The study by Sengupta et al. explores the natural history of truncal neoaortic dilatation over a follow-up of up to 35 years, an achievement in itself. The authors demonstrate that, despite elevated z-scores, these remained stable over three decades. In a cohort of 193 patients, no cases of aortic dissection were recorded. They found that quadricuspid valves increase the likelihood of intervention on the valve or root tenfold and identify high-risk cohorts within the truncus spectrum requiring closer monitoring.
Despite being a valuable contribution, the study has limitations. It is retrospective and single-centered, analyzing a broad time frame due to the low incidence of the defect. Intraoperative data regarding truncal valve morphology, beyond leaflet count, are unavailable. Additionally, truncal annulus measurements were obtained using 2D echocardiography, providing only single-plane data despite the typically oval morphology of these annuli. Interobserver variability in echocardiographic measurements further complicates interpretation. The prevalence of 22q11.2 deletion syndrome is also unclear, as diagnostic techniques for this condition emerged in 1996.
Notably, this study still considers Type 4 truncus, which European guidelines no longer classify within the truncus spectrum.

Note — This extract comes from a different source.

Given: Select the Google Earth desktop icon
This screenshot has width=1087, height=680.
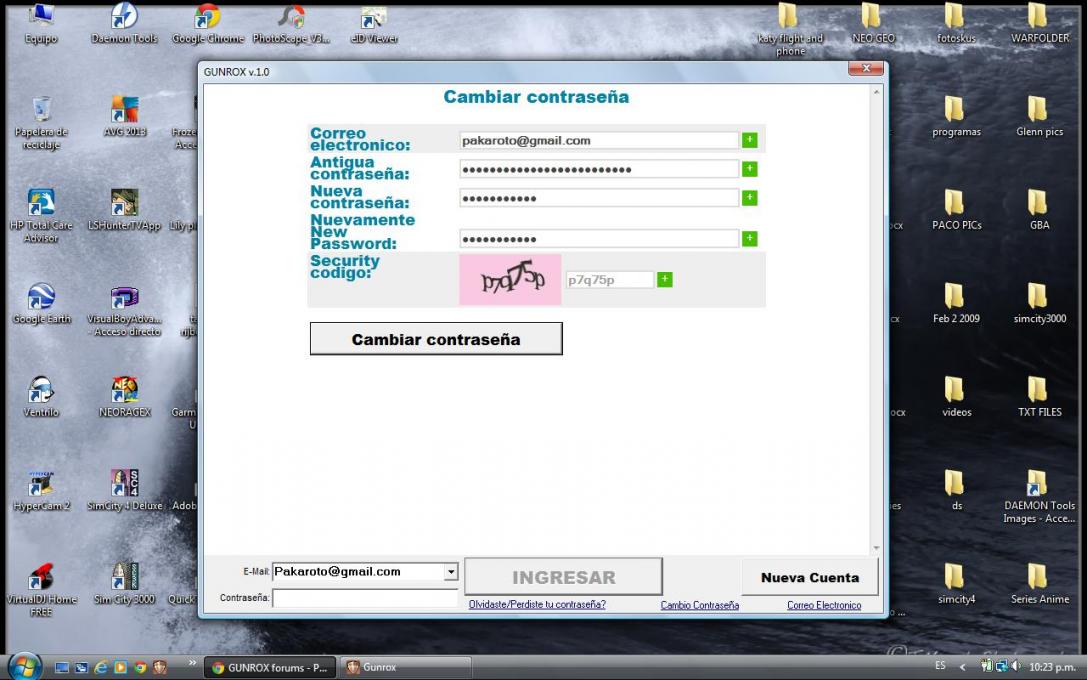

In conclusion, this study follows the tradition of excellence from Boston Children’s Hospital, offering pertinent and relevant insights to identify high-risk patients for truncal neoaortic dilatation after repair.
REFERENCE:
Sengupta A, Gauvreau K, Shukla A, Kohlsaat K, Colan SD, Del Nido PJ, et al. Natural History of Truncal Root Dilatation and Truncal Valve Regurgitation in Truncus Arteriosus. Ann Thorac Surg. 2023 Jul;116(1):78-84. doi: 10.1016/j.athoracsur.2023.03.030.